1. **Existence of an Inverse for \( a \)**:
    - Since \( a \) is invertible, there exists an element \( a^{-1} \in A \) such that:
      \[
      a a^{-1} = a^{-1} a = 1_A
      \]
      where \( 1_A \) is the multiplicative identity in \( A \).

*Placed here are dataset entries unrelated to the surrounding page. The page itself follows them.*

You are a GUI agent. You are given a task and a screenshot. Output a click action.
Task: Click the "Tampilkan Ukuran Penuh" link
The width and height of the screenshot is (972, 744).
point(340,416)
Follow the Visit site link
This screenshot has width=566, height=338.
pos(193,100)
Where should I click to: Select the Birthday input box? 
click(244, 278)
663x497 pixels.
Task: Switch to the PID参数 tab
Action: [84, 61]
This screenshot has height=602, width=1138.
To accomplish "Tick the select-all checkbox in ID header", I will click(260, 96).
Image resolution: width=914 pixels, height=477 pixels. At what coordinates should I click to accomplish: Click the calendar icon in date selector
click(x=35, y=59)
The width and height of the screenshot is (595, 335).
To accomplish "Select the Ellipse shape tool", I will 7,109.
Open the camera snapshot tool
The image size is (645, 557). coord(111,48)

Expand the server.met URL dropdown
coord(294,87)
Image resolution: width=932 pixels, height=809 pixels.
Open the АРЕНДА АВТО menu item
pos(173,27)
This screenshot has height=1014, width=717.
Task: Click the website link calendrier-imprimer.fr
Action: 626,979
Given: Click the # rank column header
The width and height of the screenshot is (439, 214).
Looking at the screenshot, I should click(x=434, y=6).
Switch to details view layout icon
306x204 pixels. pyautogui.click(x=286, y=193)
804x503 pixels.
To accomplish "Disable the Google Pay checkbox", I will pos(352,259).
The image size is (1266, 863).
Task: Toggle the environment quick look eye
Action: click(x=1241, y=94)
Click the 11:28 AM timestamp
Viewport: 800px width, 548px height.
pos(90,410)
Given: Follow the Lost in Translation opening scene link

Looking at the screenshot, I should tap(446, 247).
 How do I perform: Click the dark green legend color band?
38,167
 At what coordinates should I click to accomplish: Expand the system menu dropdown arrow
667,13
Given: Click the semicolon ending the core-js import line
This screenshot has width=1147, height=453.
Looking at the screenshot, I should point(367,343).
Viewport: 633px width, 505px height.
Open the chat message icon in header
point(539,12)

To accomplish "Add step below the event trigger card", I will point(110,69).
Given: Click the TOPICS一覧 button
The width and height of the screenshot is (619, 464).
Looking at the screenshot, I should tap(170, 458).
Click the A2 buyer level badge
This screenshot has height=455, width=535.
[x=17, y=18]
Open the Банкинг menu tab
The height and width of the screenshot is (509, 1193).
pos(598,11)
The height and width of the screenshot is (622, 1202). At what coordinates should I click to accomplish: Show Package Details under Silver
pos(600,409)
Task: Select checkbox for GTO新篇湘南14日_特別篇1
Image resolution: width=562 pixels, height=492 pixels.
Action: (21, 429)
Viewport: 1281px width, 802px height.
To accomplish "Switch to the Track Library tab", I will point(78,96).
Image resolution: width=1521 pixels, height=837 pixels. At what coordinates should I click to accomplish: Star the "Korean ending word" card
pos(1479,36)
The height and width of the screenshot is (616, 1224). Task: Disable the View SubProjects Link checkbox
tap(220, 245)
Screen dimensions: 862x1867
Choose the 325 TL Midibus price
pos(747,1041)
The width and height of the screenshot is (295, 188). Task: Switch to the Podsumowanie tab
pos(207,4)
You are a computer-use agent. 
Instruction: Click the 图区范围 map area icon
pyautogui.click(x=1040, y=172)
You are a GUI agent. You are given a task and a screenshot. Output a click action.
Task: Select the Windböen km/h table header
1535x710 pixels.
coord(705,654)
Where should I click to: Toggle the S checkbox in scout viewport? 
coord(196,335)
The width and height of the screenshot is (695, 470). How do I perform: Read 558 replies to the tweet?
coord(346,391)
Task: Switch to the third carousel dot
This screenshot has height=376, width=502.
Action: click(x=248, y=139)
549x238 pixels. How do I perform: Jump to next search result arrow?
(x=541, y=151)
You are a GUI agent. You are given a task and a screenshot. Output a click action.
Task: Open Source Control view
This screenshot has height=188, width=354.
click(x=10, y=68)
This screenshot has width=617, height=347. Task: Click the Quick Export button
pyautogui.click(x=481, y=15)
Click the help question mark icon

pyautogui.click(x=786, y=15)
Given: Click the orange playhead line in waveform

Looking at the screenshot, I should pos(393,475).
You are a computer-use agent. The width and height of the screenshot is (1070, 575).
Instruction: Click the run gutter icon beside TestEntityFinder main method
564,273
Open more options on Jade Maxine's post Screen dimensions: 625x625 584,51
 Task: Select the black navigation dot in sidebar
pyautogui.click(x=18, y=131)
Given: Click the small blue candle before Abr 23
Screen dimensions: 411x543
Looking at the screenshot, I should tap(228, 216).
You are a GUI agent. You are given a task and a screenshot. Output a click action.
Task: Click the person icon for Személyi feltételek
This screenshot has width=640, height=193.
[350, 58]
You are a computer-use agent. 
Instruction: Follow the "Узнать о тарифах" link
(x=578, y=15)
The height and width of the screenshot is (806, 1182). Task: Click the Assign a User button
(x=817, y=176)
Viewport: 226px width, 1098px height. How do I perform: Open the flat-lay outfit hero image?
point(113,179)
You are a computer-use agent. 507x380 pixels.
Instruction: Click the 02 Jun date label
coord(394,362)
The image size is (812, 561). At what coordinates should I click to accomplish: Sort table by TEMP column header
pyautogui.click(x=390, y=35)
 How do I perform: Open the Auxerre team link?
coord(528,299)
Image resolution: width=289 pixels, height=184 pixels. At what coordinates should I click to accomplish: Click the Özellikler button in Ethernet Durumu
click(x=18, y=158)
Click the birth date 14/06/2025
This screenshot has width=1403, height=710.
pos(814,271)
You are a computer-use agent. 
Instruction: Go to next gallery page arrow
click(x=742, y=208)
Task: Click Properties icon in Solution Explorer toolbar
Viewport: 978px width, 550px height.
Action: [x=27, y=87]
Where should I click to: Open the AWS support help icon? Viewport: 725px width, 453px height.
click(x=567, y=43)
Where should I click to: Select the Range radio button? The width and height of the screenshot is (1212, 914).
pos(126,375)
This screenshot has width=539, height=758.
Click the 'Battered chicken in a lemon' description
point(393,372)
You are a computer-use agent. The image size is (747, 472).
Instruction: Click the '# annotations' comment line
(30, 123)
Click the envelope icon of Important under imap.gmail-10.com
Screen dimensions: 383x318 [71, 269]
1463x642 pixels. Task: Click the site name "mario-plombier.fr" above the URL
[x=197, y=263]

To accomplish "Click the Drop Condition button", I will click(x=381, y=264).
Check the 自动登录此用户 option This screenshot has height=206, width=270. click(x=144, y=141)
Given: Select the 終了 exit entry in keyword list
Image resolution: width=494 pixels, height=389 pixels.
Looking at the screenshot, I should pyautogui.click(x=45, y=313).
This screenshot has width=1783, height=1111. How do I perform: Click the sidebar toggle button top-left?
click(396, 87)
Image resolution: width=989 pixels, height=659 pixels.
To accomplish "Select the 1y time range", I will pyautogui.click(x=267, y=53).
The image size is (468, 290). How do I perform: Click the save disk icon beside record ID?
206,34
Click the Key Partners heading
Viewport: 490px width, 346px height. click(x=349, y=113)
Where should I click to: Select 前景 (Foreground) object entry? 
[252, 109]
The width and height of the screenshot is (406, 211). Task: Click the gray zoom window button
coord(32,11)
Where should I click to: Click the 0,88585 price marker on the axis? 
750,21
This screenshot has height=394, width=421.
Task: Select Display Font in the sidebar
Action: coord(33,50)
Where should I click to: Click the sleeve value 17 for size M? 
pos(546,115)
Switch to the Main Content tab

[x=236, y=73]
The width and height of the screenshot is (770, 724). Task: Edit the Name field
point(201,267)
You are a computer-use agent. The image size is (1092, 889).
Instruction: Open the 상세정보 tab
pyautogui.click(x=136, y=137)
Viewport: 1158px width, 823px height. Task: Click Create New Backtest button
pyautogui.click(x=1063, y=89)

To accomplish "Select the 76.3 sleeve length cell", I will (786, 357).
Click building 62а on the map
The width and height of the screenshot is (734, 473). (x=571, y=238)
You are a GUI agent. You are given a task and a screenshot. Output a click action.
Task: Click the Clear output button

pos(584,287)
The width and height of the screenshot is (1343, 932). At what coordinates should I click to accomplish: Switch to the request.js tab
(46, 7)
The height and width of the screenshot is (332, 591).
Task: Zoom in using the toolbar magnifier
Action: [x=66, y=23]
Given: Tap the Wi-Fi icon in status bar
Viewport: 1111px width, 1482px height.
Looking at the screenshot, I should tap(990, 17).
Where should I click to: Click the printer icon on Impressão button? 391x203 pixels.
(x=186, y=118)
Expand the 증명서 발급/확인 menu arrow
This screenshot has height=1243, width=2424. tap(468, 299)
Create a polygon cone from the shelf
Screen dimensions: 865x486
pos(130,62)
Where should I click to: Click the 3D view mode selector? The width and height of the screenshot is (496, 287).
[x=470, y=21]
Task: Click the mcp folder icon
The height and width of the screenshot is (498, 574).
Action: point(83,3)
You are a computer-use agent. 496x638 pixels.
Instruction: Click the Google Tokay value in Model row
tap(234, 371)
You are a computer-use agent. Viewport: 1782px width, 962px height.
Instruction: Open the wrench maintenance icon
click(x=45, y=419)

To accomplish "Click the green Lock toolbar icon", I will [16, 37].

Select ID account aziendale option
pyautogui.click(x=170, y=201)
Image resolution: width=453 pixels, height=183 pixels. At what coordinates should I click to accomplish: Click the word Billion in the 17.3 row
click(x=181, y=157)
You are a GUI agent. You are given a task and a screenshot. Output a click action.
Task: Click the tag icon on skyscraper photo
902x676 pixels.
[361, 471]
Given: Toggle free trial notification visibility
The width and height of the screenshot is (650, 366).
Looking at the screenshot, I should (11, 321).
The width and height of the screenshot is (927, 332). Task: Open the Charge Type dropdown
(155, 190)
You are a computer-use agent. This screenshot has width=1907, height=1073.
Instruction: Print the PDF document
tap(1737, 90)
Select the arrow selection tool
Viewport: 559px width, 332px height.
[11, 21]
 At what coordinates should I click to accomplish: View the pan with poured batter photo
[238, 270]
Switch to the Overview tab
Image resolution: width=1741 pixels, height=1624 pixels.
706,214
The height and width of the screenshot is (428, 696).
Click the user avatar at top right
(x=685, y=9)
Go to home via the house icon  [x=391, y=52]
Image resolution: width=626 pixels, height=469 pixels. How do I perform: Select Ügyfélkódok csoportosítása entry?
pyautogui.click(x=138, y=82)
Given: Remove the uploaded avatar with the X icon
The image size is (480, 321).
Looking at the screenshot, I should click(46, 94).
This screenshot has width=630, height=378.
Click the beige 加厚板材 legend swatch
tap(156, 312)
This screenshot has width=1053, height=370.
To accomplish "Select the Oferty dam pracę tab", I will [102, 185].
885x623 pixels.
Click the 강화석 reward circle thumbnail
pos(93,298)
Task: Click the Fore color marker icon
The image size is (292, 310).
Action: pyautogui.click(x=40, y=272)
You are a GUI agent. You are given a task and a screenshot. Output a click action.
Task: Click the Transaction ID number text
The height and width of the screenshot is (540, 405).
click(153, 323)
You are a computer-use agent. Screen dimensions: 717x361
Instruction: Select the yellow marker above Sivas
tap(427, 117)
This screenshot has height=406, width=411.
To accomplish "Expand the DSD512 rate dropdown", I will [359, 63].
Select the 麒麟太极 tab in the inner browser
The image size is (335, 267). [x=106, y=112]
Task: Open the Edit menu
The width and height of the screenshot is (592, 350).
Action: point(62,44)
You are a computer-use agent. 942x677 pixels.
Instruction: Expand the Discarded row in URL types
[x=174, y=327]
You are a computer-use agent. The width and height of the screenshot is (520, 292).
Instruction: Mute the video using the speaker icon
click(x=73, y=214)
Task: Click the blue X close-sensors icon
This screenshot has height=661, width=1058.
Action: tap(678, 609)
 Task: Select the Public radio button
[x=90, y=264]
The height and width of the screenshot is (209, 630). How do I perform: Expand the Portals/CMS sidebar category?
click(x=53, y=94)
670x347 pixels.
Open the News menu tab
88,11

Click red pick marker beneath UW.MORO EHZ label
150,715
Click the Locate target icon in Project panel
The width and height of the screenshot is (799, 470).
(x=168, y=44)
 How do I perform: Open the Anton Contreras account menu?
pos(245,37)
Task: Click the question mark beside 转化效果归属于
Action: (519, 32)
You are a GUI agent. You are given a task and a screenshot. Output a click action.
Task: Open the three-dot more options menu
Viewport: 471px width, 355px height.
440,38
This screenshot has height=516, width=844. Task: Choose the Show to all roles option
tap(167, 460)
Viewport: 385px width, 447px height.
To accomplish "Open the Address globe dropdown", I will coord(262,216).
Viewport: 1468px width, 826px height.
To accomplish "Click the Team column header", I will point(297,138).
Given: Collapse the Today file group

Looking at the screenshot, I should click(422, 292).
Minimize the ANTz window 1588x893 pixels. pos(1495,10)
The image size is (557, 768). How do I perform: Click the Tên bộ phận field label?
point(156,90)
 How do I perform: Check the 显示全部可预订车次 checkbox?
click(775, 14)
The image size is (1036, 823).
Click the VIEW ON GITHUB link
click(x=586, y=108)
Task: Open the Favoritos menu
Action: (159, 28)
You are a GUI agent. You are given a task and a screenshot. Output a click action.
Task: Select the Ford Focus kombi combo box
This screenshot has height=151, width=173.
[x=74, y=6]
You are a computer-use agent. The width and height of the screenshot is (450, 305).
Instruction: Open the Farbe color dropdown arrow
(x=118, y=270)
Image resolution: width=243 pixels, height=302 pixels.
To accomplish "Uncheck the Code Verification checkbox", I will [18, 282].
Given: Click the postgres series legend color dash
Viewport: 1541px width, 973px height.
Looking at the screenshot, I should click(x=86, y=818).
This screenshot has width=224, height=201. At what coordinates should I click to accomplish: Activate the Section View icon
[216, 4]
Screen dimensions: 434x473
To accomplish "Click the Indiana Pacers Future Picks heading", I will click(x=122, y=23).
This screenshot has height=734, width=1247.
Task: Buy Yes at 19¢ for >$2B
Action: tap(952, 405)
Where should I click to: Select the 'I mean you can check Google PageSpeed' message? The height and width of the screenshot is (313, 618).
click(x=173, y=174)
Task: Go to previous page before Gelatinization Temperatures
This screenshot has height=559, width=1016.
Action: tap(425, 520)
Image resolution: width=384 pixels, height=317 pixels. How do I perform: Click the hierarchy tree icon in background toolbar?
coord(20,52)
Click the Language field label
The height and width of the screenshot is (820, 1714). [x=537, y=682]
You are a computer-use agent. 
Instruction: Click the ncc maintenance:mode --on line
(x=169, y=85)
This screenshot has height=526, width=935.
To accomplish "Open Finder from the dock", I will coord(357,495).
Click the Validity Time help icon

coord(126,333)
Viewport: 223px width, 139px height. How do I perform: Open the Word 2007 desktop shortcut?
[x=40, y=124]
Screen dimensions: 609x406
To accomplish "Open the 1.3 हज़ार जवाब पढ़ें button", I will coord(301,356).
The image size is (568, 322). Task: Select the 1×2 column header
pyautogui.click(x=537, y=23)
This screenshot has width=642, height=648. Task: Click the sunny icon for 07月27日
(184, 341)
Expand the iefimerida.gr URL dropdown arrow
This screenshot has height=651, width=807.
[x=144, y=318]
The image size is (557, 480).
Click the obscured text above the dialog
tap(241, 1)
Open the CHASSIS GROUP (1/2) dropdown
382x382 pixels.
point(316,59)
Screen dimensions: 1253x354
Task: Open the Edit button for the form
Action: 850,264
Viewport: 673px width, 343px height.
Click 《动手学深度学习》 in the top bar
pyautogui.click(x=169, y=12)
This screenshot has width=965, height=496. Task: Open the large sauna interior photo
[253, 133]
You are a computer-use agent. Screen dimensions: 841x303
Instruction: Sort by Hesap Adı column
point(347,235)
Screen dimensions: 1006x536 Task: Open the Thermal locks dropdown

2. **Consider the Element \( \lambda a \)**:
    - We need to find an element \( b \in A \) such that:
      \[
      (\lambda a) b = b (\lambda a) = 1_A.
      \]
    - Let's propose \( b \) in the form of:
      \[
      b = \frac{1}{\lambda} a^{-1},
      \]
      where \( \frac{1}{\lambda} \) is the multiplicative inverse of \( \lambda \) in the field \( F \) (since \( \lambda \) is nonzero, its inverse exists in \( F \)).

3. **Verification**:
    - We now check if this \( b \) indeed serves as the inverse of \( \lambda a \):
      \[
      (\lambda a) \left( \frac{1}{\lambda} a^{-1} \right) = \lambda \left( a \frac{1}{\lambda} \right) a^{-1} = \lambda \left( \frac{1}{\lambda} (a a^{-1}) \right) = \lambda \left( \frac{1}{\lambda} \cdot 1_A \right) = \lambda \cdot \frac{1}{\lambda} \cdot 1_A = 1_A.
      \]
    - Similarly:
      \[
      \left( \frac{1}{\lambda} a^{-1} \right) (\lambda a) = \frac{1}{\lambda} \left( a^{-1} \lambda \right) a = \frac{1}{\lambda} \left( \lambda (a^{-1} a) \right) = \frac{1}{\lambda} \left( \lambda \cdot 1_A \right) = \frac{1}{\lambda} \cdot \lambda \cdot 1_A = 1_A.
      \]

4. **Conclusion**:
    - Therefore, \( b = \frac{1}{\lambda} a^{-1} \) is indeed the inverse of \( \lambda a \).
    - Hence, \( \lambda a \) is invertible in \( A \).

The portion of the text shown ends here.